» TASK DESCRIPTION
In the data below, find every line that has the string "panel", and copy it.

******

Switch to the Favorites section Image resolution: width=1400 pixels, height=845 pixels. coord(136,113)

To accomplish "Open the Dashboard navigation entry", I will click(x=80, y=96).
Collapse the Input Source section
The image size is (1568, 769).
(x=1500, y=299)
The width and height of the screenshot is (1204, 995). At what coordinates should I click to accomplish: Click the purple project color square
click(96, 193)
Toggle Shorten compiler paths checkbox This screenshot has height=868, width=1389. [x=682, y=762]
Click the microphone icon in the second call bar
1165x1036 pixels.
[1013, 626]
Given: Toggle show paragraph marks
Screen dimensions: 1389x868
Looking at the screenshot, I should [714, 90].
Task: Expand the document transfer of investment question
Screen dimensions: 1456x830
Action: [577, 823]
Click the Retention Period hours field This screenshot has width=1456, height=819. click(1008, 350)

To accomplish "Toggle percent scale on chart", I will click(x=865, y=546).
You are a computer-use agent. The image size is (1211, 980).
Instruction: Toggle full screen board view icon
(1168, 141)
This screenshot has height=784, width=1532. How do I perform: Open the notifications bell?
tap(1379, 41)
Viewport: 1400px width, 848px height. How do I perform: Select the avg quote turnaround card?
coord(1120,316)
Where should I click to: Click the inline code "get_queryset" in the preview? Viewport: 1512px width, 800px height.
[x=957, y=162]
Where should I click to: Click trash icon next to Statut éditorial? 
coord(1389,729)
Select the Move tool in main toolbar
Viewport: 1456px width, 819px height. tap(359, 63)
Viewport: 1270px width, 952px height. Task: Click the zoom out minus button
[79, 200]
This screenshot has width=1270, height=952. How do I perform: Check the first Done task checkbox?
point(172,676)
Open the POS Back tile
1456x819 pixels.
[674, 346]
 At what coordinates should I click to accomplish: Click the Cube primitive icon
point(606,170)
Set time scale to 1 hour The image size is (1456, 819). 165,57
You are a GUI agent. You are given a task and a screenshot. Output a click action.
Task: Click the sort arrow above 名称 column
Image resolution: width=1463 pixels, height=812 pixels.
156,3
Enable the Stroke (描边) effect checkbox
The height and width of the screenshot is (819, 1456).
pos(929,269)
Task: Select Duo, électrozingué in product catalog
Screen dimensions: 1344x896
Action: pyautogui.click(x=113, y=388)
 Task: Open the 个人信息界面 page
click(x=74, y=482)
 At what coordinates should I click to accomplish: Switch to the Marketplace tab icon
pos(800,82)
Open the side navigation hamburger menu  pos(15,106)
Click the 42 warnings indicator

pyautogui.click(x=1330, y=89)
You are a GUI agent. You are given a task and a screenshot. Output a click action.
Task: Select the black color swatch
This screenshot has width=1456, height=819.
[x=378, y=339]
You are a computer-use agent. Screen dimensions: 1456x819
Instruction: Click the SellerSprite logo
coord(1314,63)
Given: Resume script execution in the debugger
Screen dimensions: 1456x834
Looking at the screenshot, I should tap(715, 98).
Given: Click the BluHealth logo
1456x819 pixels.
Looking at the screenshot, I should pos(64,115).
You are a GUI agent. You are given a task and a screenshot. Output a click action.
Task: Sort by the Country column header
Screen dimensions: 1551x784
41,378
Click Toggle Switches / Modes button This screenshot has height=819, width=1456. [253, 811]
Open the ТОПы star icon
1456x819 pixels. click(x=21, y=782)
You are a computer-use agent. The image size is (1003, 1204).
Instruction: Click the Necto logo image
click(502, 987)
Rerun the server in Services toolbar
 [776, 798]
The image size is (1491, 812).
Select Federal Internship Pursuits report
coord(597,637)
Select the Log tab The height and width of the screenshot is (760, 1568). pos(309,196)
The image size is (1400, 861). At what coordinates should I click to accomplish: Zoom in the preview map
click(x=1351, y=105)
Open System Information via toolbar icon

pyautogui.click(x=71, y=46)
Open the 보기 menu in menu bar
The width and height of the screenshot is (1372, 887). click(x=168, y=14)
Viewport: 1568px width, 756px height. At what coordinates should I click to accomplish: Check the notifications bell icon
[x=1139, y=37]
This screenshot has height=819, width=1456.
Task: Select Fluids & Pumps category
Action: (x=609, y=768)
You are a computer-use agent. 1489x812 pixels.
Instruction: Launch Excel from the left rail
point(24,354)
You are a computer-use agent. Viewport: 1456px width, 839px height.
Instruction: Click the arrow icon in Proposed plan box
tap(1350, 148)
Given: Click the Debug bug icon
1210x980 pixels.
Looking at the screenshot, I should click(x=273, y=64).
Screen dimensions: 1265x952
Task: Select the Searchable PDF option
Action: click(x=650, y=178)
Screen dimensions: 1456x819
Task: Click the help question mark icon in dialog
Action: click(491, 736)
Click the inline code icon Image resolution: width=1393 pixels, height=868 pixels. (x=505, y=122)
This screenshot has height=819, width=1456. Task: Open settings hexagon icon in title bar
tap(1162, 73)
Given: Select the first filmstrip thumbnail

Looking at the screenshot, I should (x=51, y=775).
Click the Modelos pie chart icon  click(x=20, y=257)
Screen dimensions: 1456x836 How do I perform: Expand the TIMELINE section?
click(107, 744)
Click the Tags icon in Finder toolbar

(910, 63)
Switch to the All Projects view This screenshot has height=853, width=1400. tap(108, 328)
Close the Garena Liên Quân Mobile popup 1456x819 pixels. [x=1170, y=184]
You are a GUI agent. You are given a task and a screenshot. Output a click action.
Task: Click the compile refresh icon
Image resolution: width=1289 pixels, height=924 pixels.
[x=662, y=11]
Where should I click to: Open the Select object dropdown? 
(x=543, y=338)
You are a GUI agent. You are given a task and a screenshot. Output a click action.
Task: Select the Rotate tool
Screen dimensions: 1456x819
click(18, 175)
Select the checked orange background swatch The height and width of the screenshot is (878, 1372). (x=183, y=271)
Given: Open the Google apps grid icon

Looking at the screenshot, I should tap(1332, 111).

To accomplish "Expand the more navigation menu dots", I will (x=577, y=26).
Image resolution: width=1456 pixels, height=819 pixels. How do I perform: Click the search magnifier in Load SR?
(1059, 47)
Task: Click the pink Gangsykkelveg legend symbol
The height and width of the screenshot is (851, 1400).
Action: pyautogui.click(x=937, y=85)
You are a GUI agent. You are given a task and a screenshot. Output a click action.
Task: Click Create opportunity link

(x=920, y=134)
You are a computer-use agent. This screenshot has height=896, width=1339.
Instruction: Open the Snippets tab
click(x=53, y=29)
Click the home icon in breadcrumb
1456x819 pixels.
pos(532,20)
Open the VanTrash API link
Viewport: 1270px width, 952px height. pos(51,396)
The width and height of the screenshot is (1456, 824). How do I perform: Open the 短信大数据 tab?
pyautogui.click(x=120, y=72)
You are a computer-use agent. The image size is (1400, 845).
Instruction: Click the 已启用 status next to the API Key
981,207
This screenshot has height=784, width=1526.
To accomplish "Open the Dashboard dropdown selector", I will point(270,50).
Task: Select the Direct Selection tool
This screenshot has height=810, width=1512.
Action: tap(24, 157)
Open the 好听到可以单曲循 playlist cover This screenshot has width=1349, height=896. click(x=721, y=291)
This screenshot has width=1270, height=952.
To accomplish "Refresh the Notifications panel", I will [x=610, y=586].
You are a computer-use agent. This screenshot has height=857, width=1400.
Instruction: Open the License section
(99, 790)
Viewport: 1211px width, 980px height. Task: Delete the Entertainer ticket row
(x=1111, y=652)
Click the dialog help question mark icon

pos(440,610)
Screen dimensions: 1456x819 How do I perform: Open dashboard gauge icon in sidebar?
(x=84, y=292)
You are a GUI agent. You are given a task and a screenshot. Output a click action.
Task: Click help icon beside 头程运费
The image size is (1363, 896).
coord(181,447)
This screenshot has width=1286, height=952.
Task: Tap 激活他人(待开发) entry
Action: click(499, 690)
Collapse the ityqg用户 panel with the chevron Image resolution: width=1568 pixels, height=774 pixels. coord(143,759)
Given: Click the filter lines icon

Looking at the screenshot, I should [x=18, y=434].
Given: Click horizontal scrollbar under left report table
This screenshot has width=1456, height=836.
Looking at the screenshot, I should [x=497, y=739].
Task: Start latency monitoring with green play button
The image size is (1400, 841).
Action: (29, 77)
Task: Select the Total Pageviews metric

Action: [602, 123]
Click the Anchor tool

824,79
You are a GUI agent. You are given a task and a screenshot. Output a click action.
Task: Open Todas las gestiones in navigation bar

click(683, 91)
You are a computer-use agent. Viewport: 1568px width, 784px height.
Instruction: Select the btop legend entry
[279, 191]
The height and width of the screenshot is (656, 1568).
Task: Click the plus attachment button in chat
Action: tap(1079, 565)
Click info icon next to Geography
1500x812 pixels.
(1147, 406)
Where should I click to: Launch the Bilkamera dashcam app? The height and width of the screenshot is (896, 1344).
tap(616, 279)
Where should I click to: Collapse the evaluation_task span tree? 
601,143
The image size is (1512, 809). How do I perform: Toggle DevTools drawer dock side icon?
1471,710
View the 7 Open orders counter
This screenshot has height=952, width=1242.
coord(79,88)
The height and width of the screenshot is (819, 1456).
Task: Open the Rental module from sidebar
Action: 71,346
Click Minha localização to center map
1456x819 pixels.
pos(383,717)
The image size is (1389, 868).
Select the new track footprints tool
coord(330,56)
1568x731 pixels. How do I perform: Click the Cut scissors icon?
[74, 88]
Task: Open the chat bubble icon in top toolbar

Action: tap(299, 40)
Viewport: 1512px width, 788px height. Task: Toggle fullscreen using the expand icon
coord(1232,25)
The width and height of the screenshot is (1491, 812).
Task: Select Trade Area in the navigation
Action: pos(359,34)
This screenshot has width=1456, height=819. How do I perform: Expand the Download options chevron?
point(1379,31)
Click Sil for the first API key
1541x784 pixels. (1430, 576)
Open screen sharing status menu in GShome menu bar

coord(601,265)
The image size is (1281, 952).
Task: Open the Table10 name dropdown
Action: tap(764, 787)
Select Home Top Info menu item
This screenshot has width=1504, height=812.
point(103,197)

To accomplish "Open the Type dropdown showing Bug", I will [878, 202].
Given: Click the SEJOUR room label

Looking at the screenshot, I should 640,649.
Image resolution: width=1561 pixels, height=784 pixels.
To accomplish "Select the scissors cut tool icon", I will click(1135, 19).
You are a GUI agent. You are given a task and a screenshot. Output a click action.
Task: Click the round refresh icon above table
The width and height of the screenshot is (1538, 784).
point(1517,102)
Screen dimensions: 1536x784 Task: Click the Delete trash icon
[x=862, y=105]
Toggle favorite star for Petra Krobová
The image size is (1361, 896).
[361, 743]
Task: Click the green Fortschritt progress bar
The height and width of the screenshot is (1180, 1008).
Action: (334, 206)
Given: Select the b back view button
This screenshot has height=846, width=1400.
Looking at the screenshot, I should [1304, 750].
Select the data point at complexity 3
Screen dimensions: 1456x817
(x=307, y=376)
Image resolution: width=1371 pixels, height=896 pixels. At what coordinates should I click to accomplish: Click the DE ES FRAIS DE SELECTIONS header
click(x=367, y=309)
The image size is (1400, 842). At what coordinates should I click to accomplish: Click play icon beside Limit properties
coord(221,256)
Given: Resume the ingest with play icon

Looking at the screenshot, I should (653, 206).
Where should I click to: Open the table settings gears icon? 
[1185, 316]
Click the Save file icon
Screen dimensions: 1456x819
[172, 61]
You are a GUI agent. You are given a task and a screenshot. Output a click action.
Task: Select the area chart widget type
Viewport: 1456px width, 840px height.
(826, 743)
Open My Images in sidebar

******

» RESULT OF THE EXERCISE
To accomplish "Refresh the Notifications panel", I will [x=610, y=586].
Collapse the ityqg用户 panel with the chevron Image resolution: width=1568 pixels, height=774 pixels. coord(143,759)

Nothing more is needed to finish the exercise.